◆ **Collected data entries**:
***

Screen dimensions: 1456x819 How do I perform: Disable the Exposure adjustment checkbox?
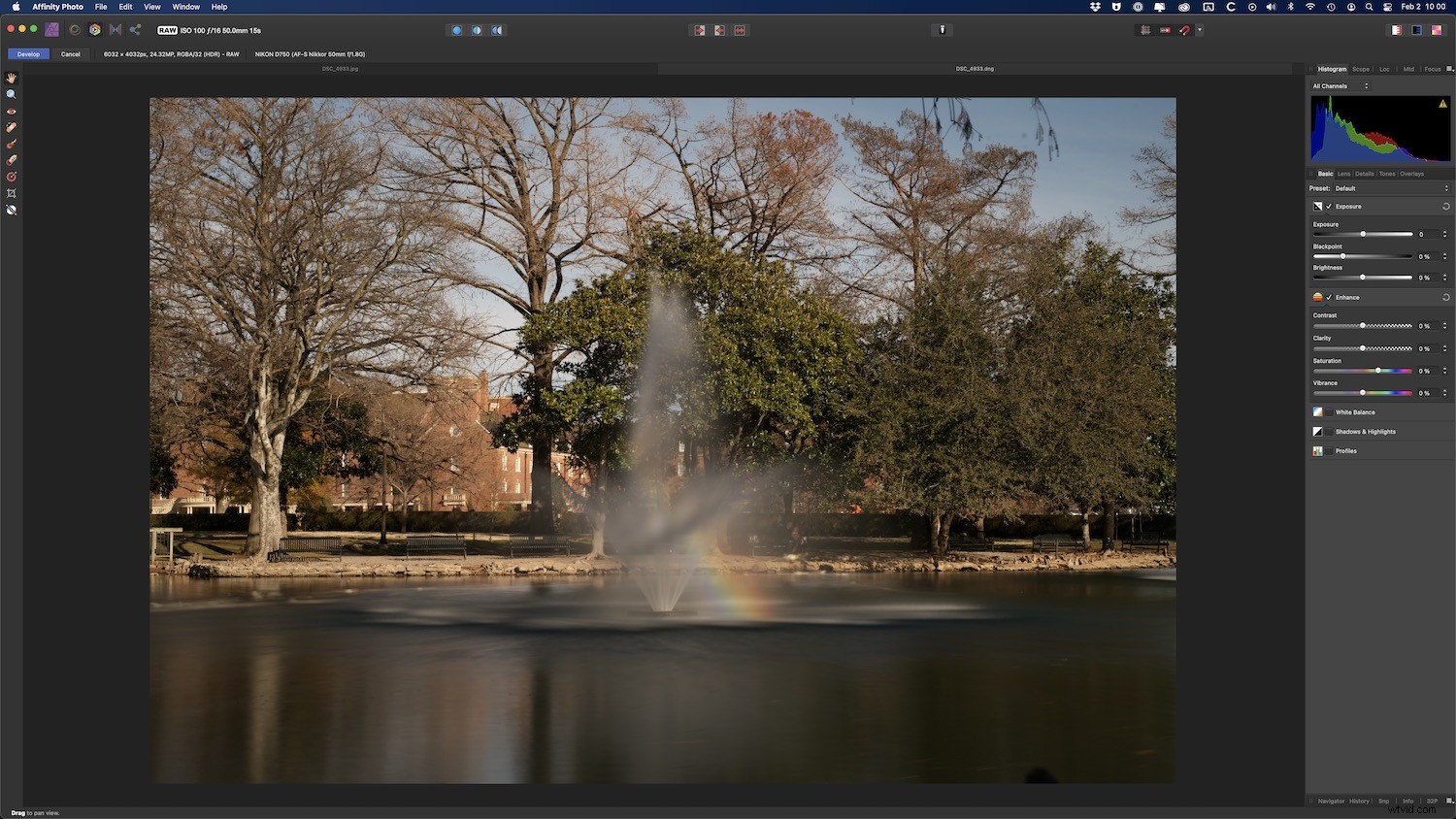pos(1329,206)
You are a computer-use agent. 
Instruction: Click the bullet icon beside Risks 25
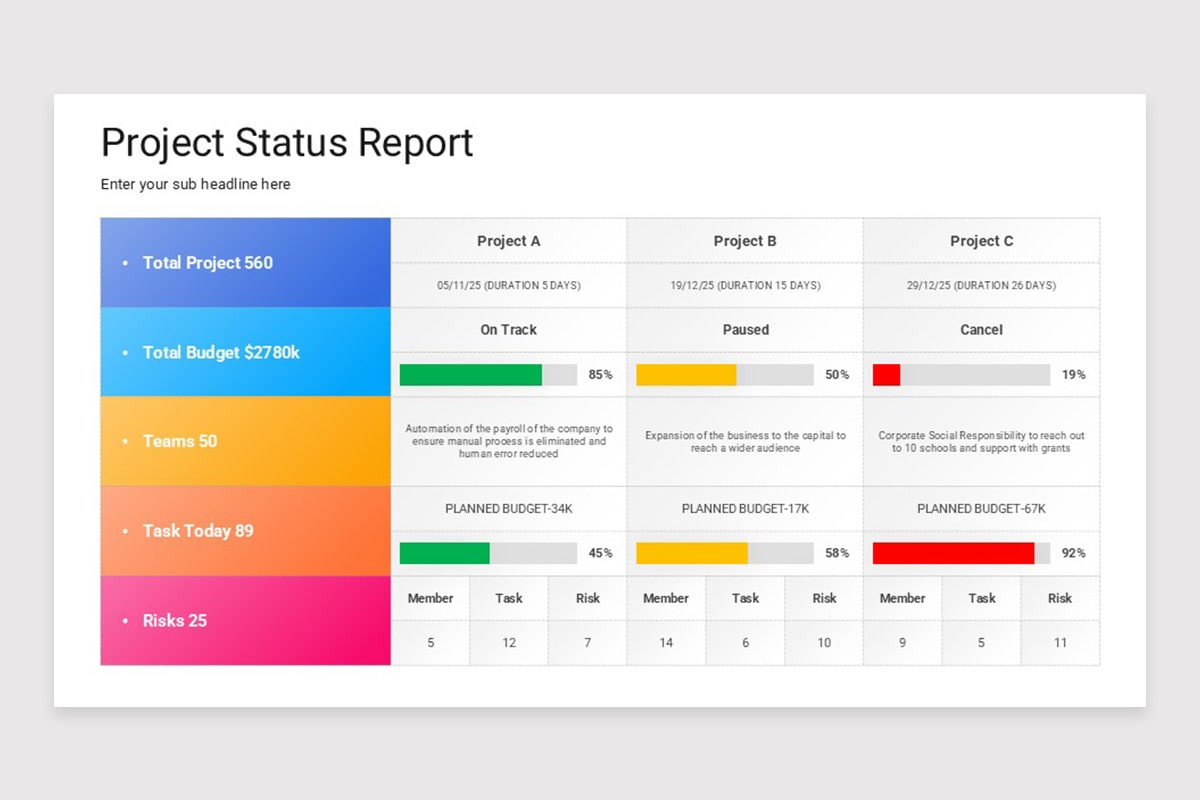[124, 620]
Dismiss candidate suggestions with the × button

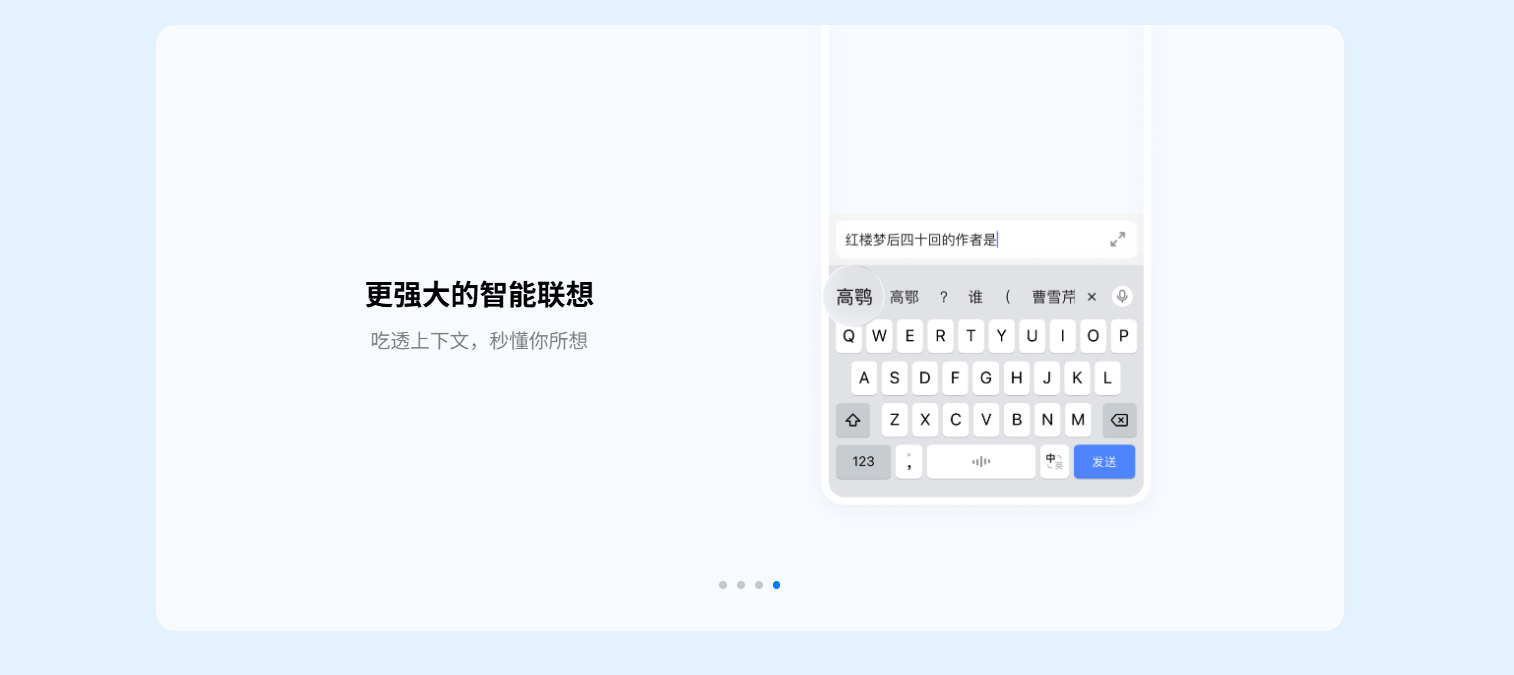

***

◆ **What you will do**:
Repeat the entries faithfully. Any picture gets left out.

◆ **Exercise response**:
Screen dimensions: 1456x819 How do I perform: Disable the Exposure adjustment checkbox?
pos(1329,206)
You are a computer-use agent. 
Instruction: Click the bullet icon beside Risks 25
[124, 620]
Dismiss candidate suggestions with the × button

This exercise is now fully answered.